Singkatnya, ini adalah sebuah impian seorang anak bangsa yang menderita karena ketidakadilan, diperlakukan secara diskriminatif, ...... sebuah impian akan kebebasan dan kesetaraan, ...... sebuah visi dari suatu masa depan negerinya yang jauh lebih baik bagi generasi-generasi selanjutnya. Pemimpin ini mati dibunuh oleh orang yang mati-matian ingin mempertahankan status-quo, walaupun sikap dan perilaku mereka terhadap kaum minoritas bertentangan dengan cita-cita founding fathers dan konstitusi negara mereka.
Sekarang, marilah kita renungkan juga “Catatan Kebangkitan Kita” dari seorang anak bangsa yang bernama Joko Widodo, pada Hari Kebangkitan Nasional tanggal 20 Mei 2014:
Untuk maju, kita harus bangkit
Bangkit dari diam untuk bergerak
Bangkit agar kita berdaya
Bangkit karena kita percaya
Cukup sudah kita menunggu
Sekarang saatnya bangkit dalam satu ikatan
Menuju satu tujuan sebagai bangsa pemenang
(Media Indonesia, Kamis, 22 Mei 2014, hal. 1)
Ini merupakan hasil permenungan mendalam seorang anak bangsa – seorang “pemimpin transformasional” yang telah membuktikan dirinya berhasil dalam birokrasi pemerintahan pada tingkatan yang berbeda-beda – akan “urgensi” keadaan bangsa kita dewasa ini yang memerlukan perubahan serius, dan tentunya juga dapat dinilai sebagai sebuah impian sekaligus ajakan untuk mewujudkan perbaikan di masa depan. Lihatlah, ada unsur perubahan atau transformasi dalam “catatan singkat” di atas.
Permenungan ini secara implisit memuat visi pribadi sang capres yang dalam kesempatan lain tentunya diungkapkan secara resmi dalam pernyataan visi & misi tertulis, dan semoga tentunya tidak sekadar menjadi penghias dinding ruang kantor.
Visi dan Misi. Saya hampir selalu akan menyebut “visi” tanpa diikuti dengan kata “misi”, karena yang terpenting adalah “visi” itu, dan dari “mimpi” inilah sang pemimpin menyusun “misi” untuk mewujudkan “visi” tersebut. Untuk mengatakan bahwa sebuah organisasi mempunyai misi adalah menyatakan tujuan organisasi tersebut, bukan arahannya. Misalnya, misi seorang petani tidak berubah selama ribuan tahun, yaitu menghasilkan bahan makanan dan membawanya ke dalam pasar pada tingkat harga yang dapat menutup biaya produksi yang telah dikeluarkannya, dan pada saat yang sama menyediakan standar hidup yang dapat diterima (atau laba) bagi sang petani. Akan tetapi, seorang petani tertentu mungkin mempunyai visi untuk mewariskan kepada anak-anaknya sebuah lahan pertanian yang luasnya dua kali lipat dari tanahnya sekarang, atau seorang petani yang lain bermimpi untuk menjadi perintis dalam bidang pertanian sayur-mayur organik.

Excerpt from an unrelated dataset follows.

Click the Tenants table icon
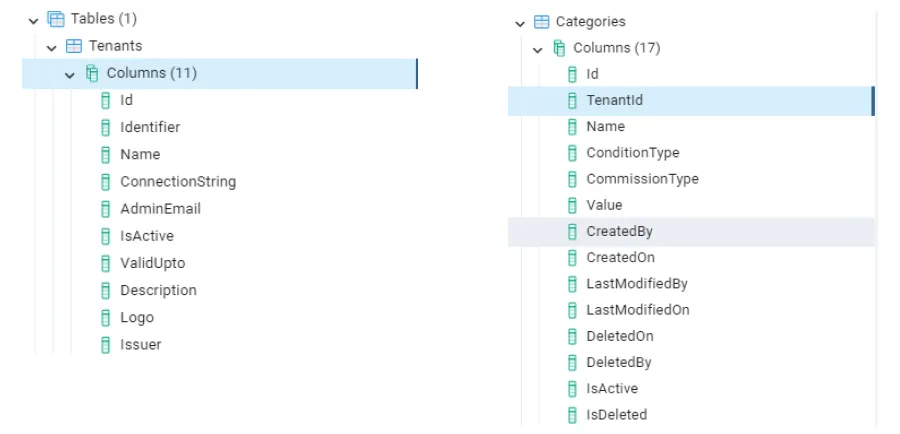900x434 pixels. point(73,46)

Visi dan misi diungkapkan dengan tidak terlalu detil, namun seharusnya sudah menanggapi secara positif aspirasi-aspirasi, kebutuhan-kebutuhan dan ekspektasi-ekspektasi dari konstituen, yaitu mereka yang akan dipimpinnya kelak. Perencanaan dan program kerja dsb. adalah fungsi manajemen, bukan kepemimpinan. Jadi, tugas dari tim-kerja dari sang pemimpin, yang Insya Allah terdiri dari para manajer (dan calon-calon pemimpin yang akan datang) yang profesional dan tentunya memiliki kompetensi di bidang masing-masing. Jadi, banyak komentar dari para pengamat sehubungan dengan proses pemilihan calonpres/cawapres seringkali tidak mengenai sasaran kalau mereka berbicara tentang visi & misi yang sangat mendetil.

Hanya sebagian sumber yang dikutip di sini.